_ЗАДАЧА 1:_
Что во фрагменте о советской повседневности названо ахиллесовой пятой историографии изучения советского общества?
_ЗАДАЧА 2:_
Воспроизведите без изменений часть фрагмента о советской повседневности: всё от «Историческое действие –» вплоть до «действия друг друга.».

_ИСТОЧНИК:_
┌────────

Однако советскую повседневность нельзя понять только исходя из анализа диктуемых властью норм общежития и бытового поведения. Даже прямое противопоставление нормы и аномалии не дает полной картины повседневной жизни советских людей. На помощь исследователю здесь приходит категория «нормальное исключение», позволяющая выявить тонкий механизм настройки бытовых практик выживания. Ахиллесовой пятой историографии изучения советского общества является слабое отражение поведенческой истории, которой прогнозируется большое будущее. Это тем более актуально, что историки продолжают спорить: как приблизиться к пониманию существа социальных процессов, как воспроизвести истинные мысли, ценности, чаяния рядовых людей в условиях распространения двоемыслия и самоцензуры? Проблема здесь видится, прежде всего, в неразработанности методической и особенно источниковедческой составляющей поведенческой истории [Журавлев, 2000. С. 36–37].

Историческое действие – это то, что имеет тенденцию к повторению в противоположность событию, несущему черты чрезвычайности и неповторимости [Эмар, 1996. С. 21]. Именно конкретные люди, общаясь ежедневно в повседневной жизни, строят огромную конструкцию, называемую обществом. Пробел в изучении коммуникации попытались восполнить школы символического интеракционизма и феноменологической социологии, для которых атомами социального взаимодействия являются субъекты, их действия и реакции на действия друг друга.

└────────

(Записи коллекции)
┌────────

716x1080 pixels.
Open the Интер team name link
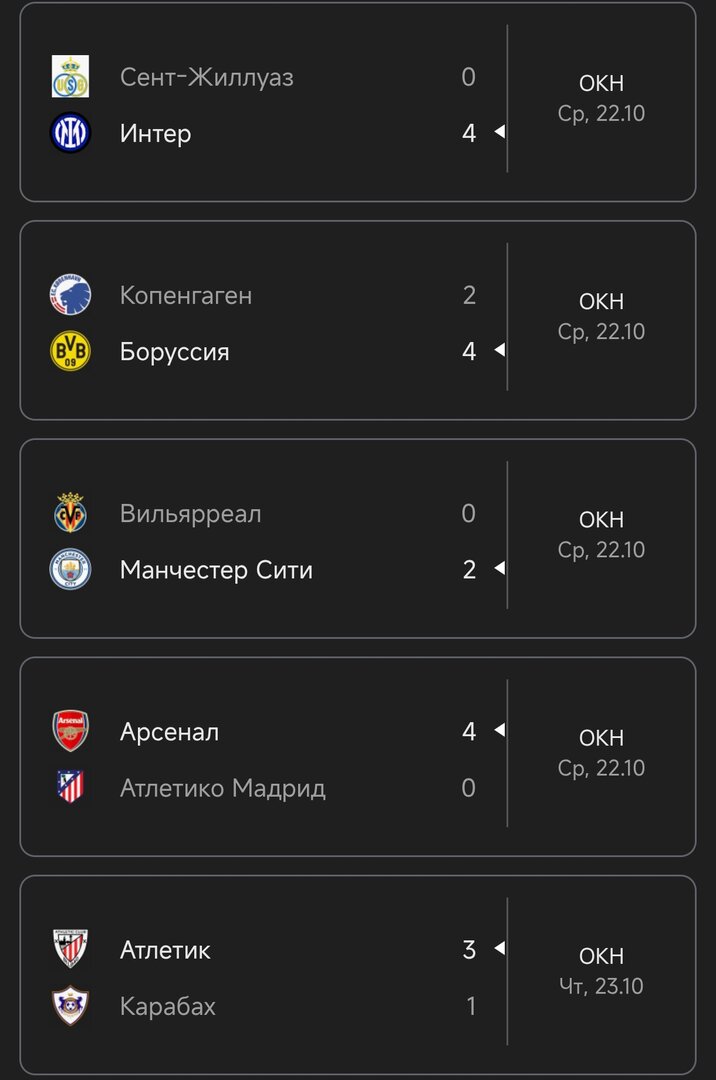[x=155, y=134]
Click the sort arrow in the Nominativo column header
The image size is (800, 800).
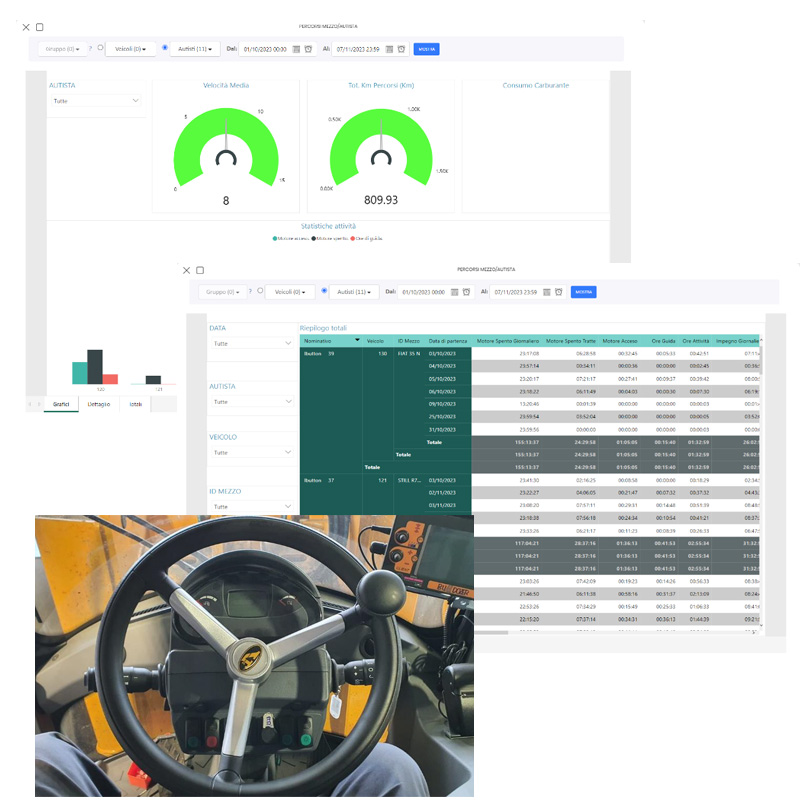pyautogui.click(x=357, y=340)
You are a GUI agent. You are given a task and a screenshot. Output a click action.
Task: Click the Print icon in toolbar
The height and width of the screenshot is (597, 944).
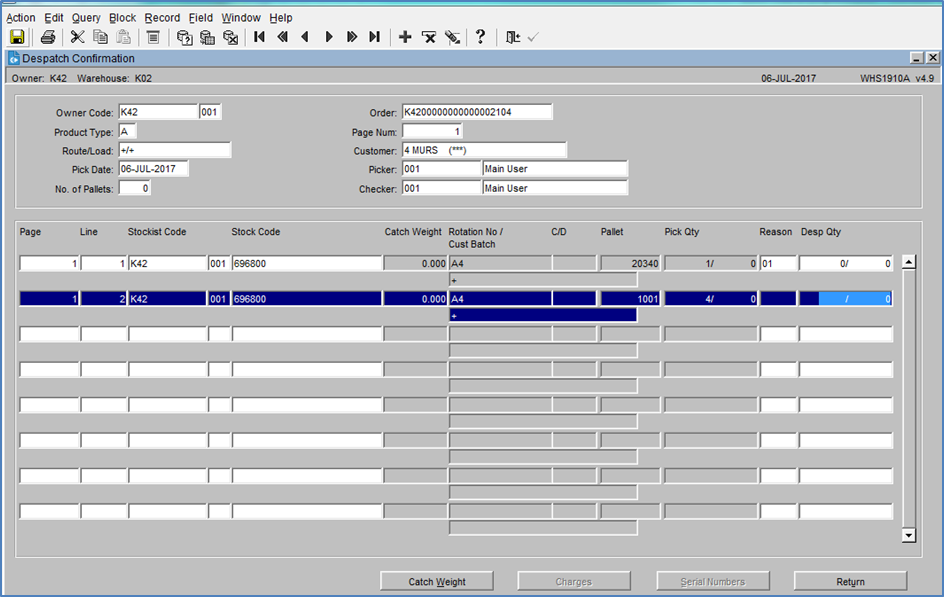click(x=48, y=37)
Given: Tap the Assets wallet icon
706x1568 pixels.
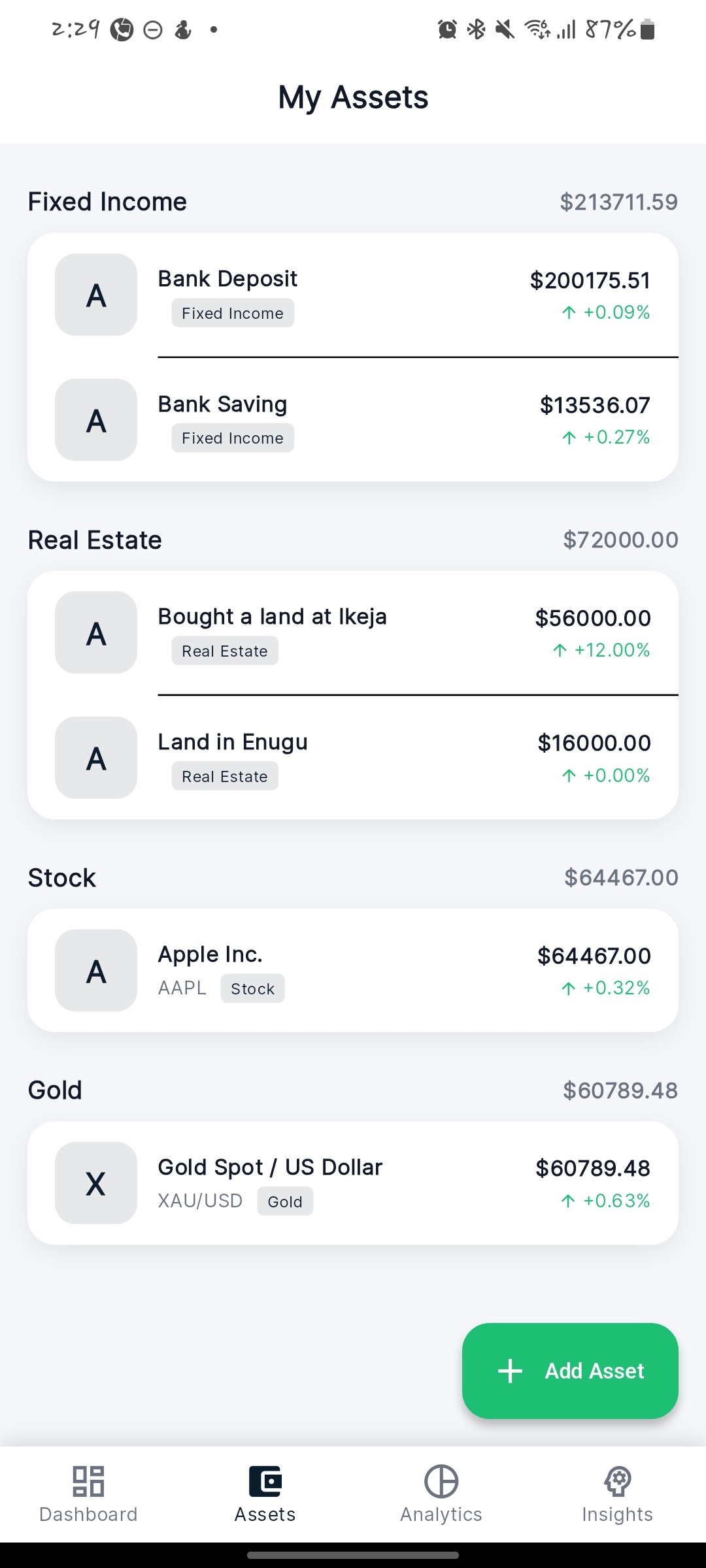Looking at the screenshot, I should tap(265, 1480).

└────────
┌────────

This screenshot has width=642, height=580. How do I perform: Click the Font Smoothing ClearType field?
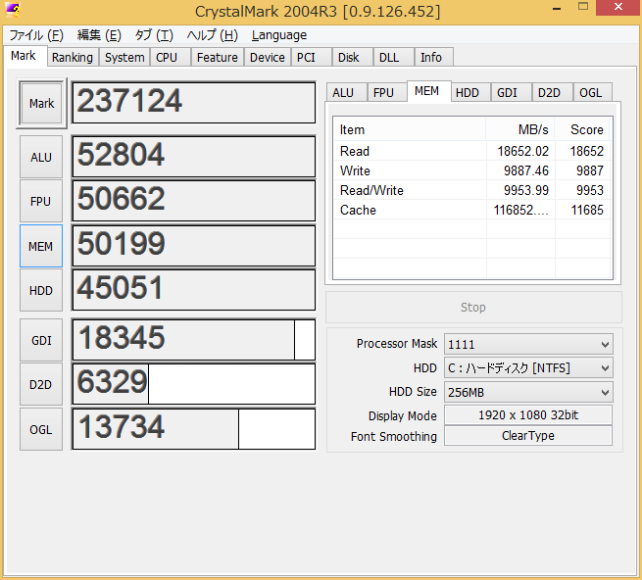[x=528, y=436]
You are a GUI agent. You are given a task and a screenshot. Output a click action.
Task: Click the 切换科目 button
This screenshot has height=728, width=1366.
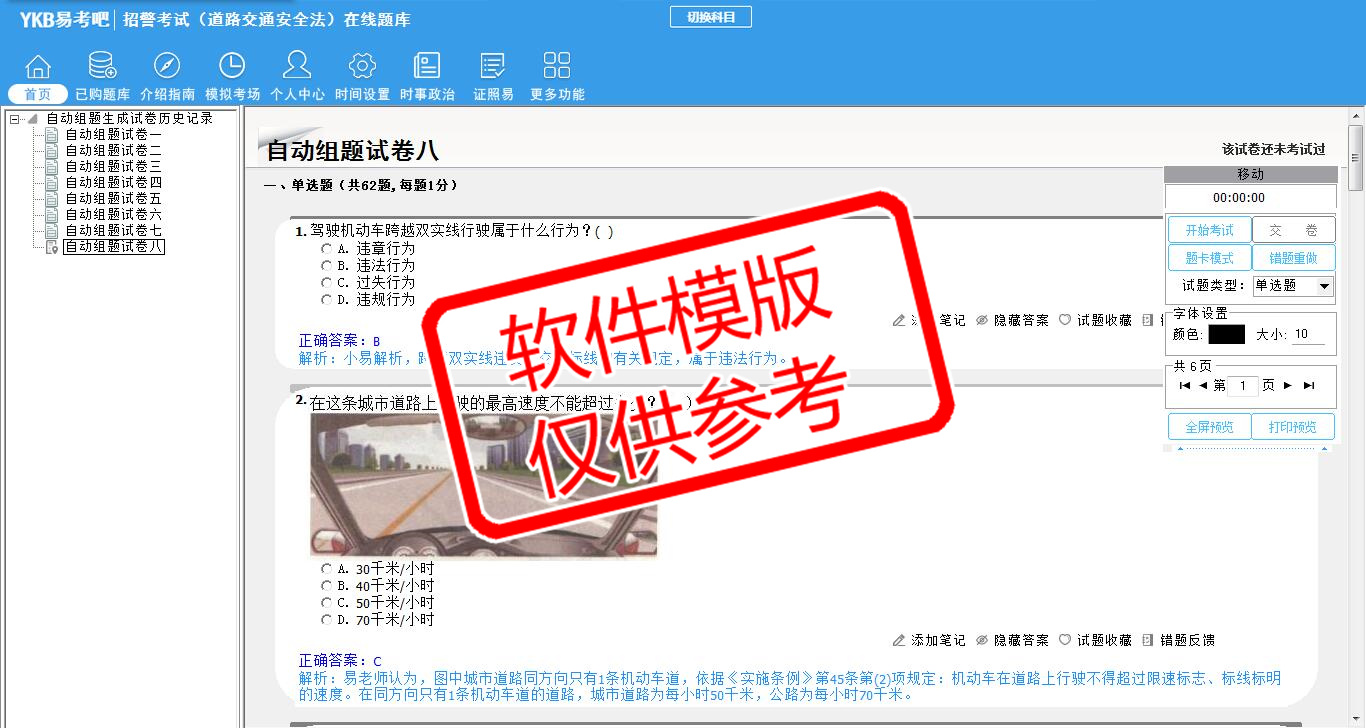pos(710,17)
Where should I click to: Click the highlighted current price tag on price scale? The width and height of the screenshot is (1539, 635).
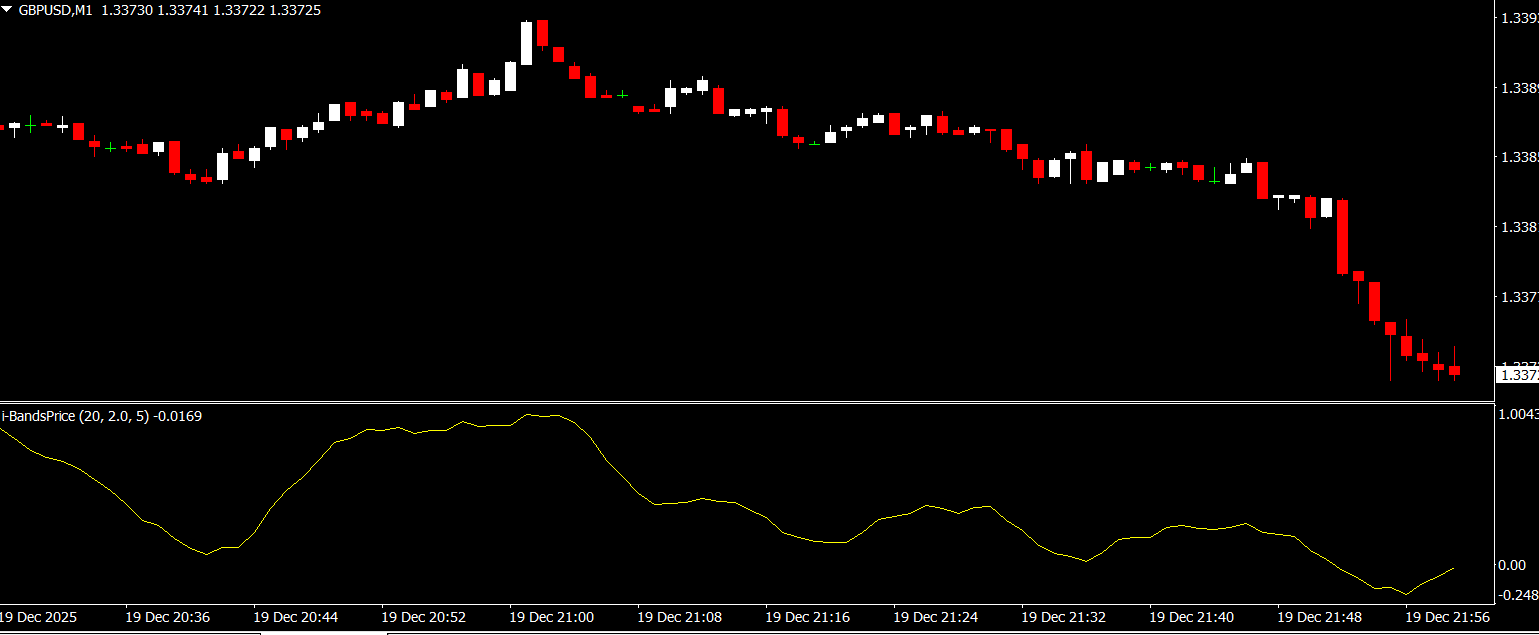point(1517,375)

└────────

_ОТВЕТ 1:_
Слабое отражение поведенческой истории.

_ОТВЕТ 2:_
Историческое действие – это то, что имеет тенденцию к повторению в противоположность событию, несущему черты чрезвычайности и неповторимости [Эмар, 1996. С. 21]. Именно конкретные люди, общаясь ежедневно в повседневной жизни, строят огромную конструкцию, называемую обществом. Пробел в изучении коммуникации попытались восполнить школы символического интеракционизма и феноменологической социологии, для которых атомами социального взаимодействия являются субъекты, их действия и реакции на действия друг друга.